TASK TO COMPLETE: Word for word, please copy the line containing "Go (247, 163)" and all lines after it in the entries below, and only those, leaving every picture out.

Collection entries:
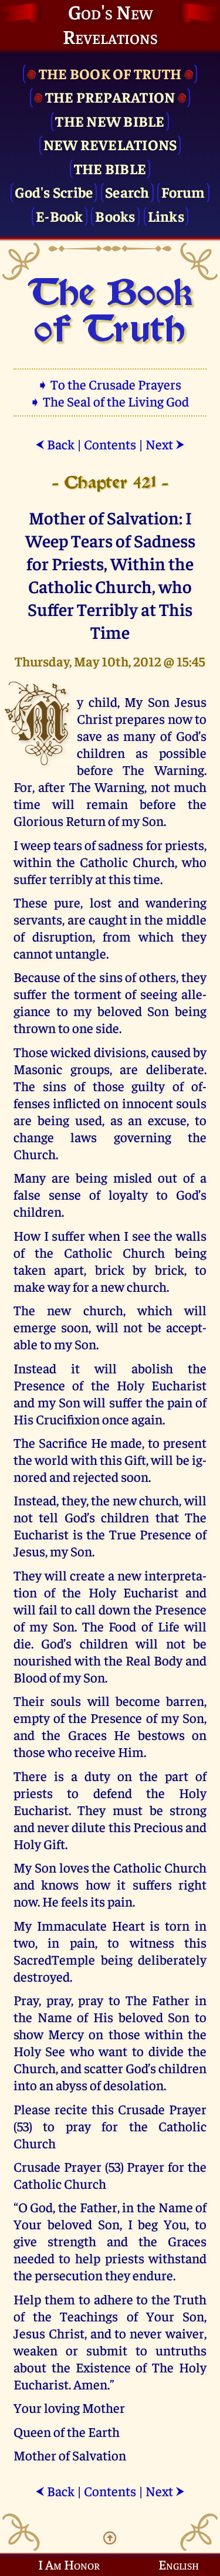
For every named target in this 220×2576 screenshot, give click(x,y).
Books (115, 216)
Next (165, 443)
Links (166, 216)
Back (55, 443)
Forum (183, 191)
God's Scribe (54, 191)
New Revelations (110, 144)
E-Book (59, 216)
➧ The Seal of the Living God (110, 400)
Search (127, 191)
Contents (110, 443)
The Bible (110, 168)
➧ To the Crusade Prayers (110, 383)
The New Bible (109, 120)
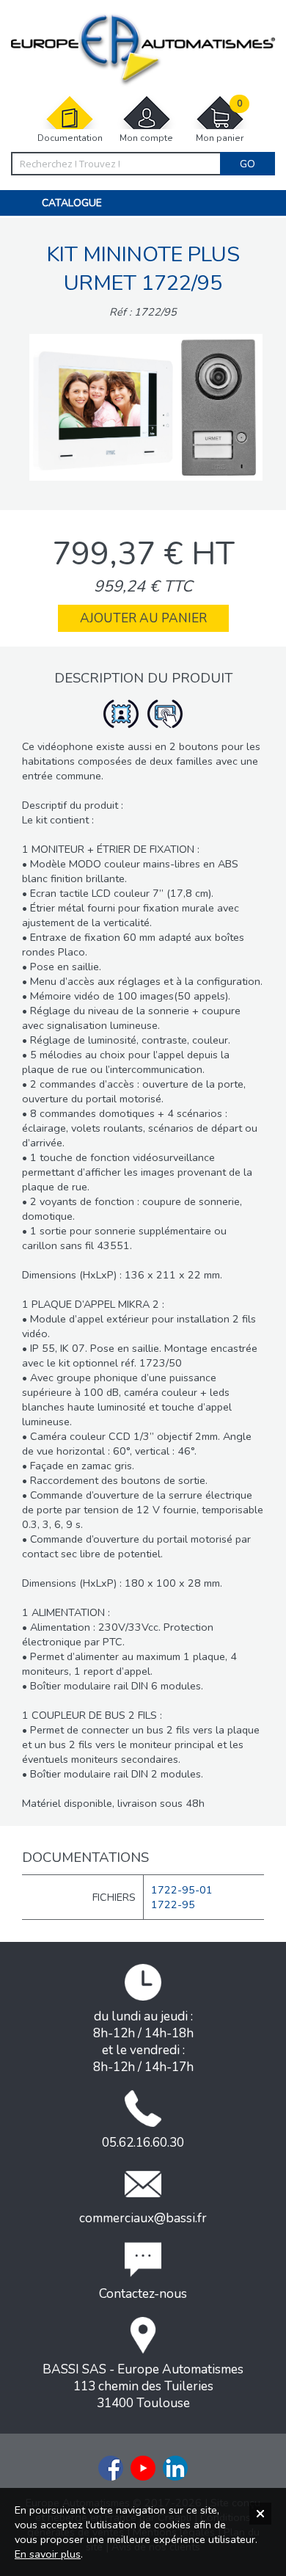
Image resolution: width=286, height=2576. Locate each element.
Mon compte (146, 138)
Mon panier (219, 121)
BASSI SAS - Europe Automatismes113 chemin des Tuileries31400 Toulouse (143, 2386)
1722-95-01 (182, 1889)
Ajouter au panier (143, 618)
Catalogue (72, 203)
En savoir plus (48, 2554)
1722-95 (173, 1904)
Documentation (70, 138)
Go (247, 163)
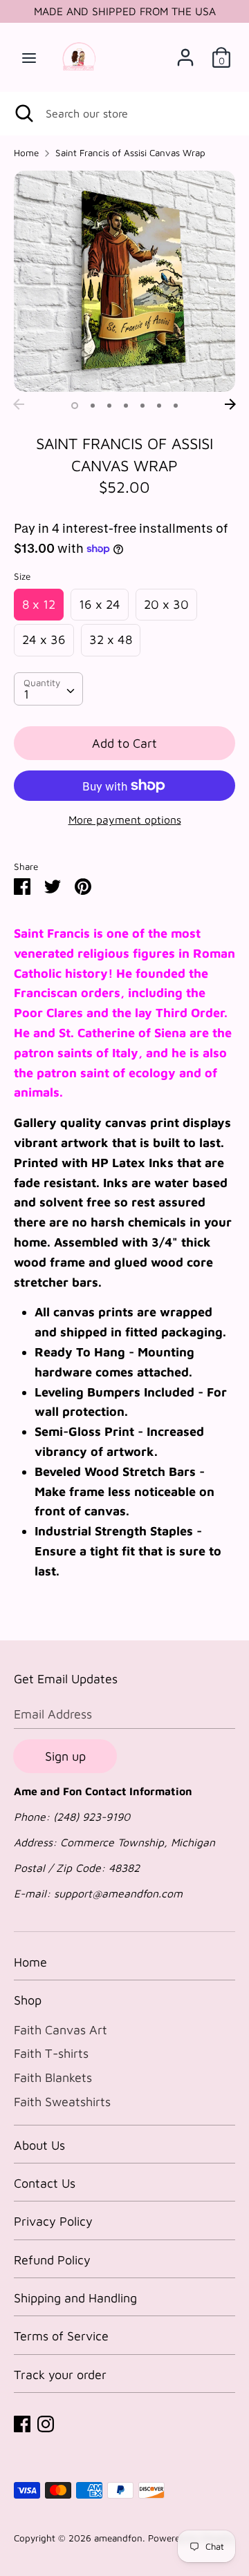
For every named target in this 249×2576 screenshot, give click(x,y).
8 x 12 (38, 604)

OUTPUT FOR THIS EXERCISE:
Go (247, 163)
For every named target in this 249×2576 screenshot, give click(x,y).
8 x 12 (38, 604)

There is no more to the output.